* [THE EXERCISE]: Quote word for word the lines of the data from the one containing "Viewport: 1435px width, 840px" through the end of the data, both included. Leave the pictures out of your answer.

+--

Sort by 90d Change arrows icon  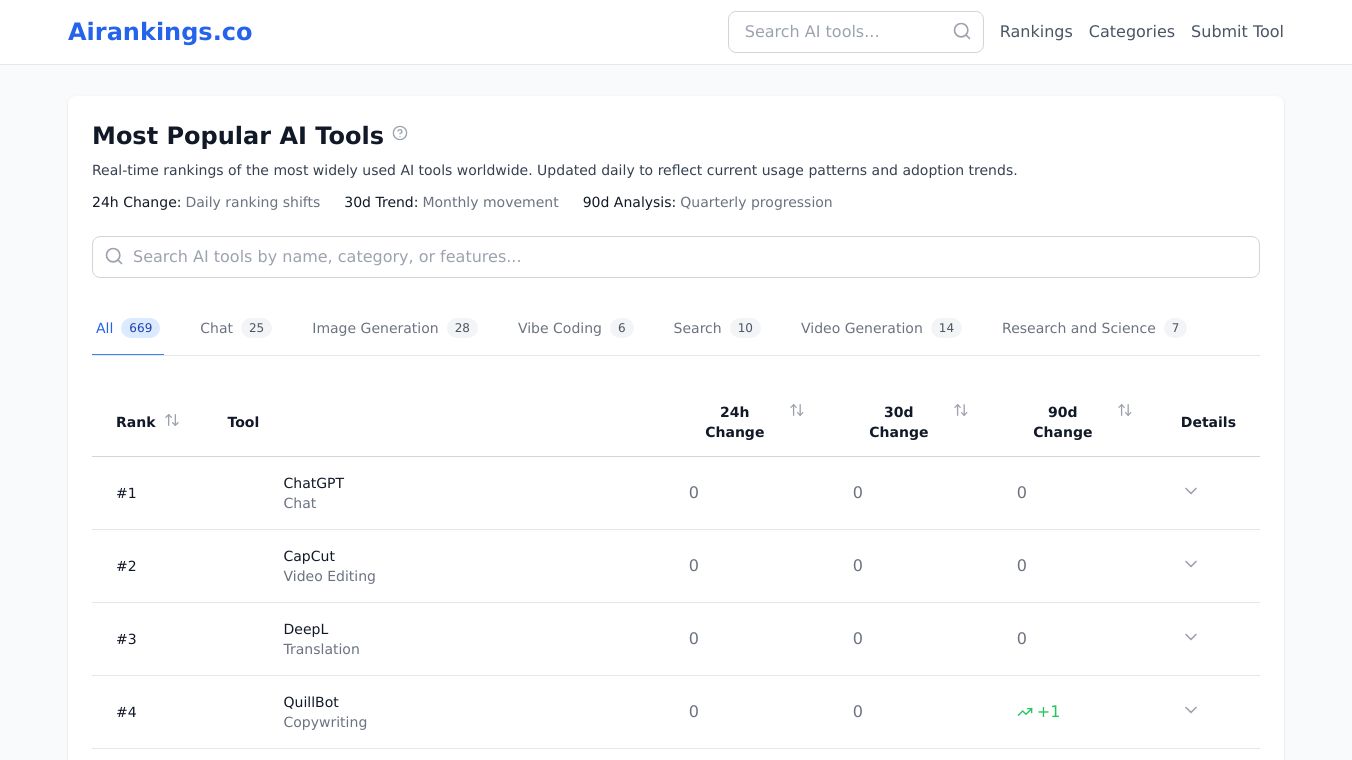(1125, 411)
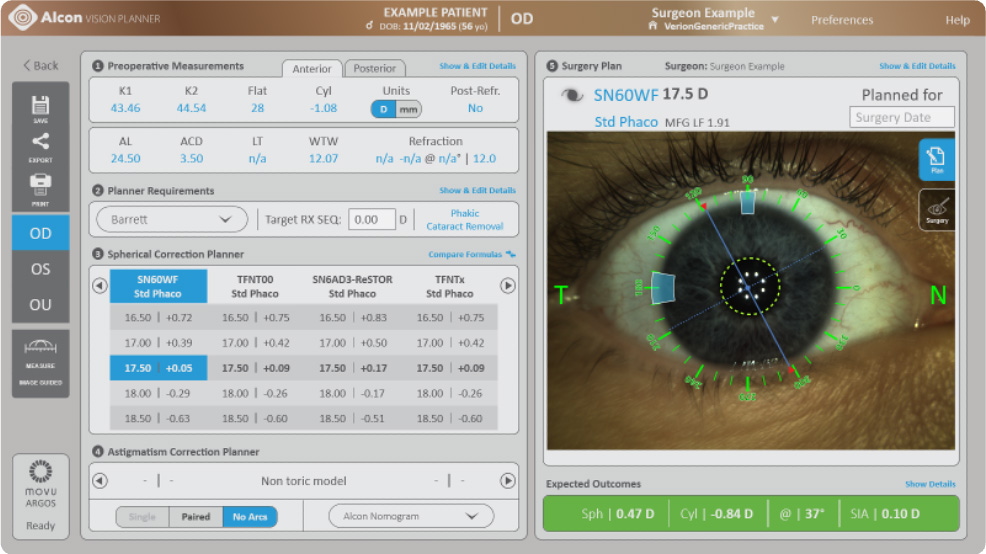986x554 pixels.
Task: Choose the Single arc option
Action: (x=142, y=517)
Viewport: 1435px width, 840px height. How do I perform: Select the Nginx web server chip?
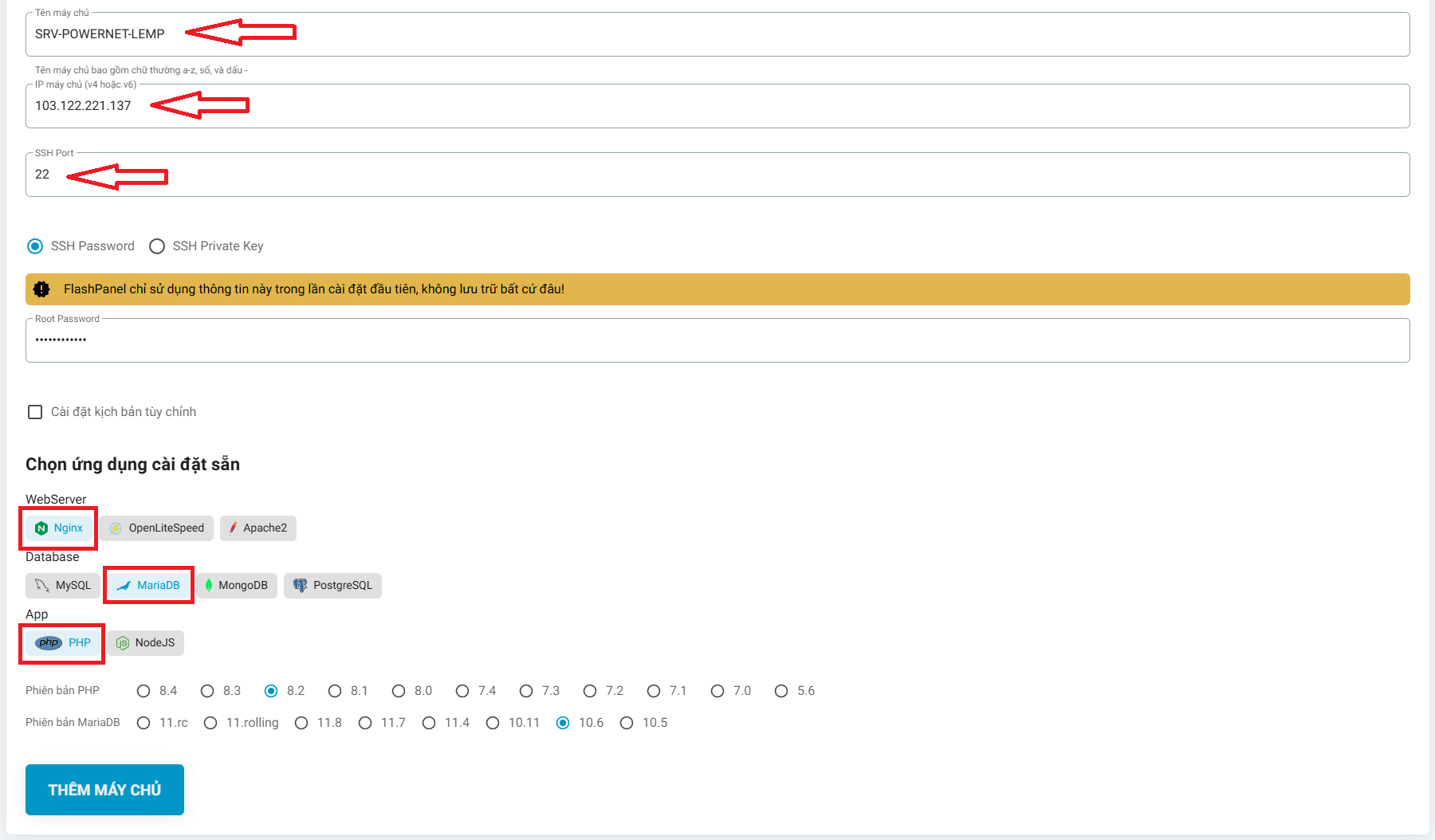(x=59, y=528)
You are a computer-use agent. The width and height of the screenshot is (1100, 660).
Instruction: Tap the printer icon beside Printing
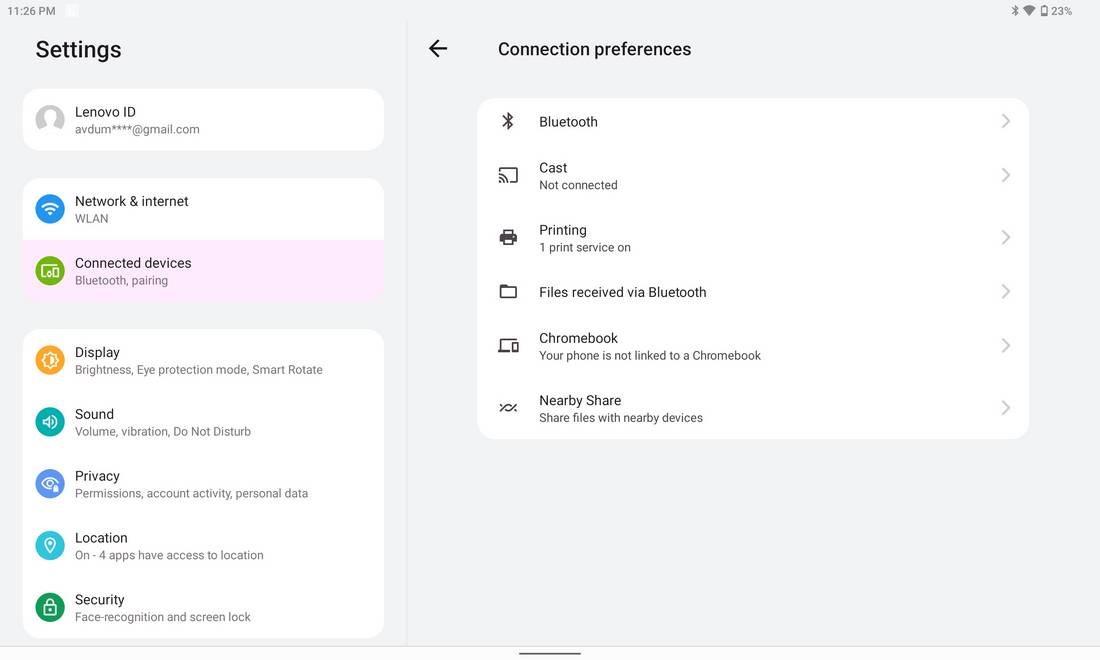tap(508, 237)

+--

* [ANSWER FOR THE TASK]:
Viewport: 1435px width, 840px height. How do I perform: Select the Nginx web server chip?
(x=59, y=528)
You are a computer-use agent. The width and height of the screenshot is (1100, 660).
Instruction: Tap the printer icon beside Printing
tap(508, 237)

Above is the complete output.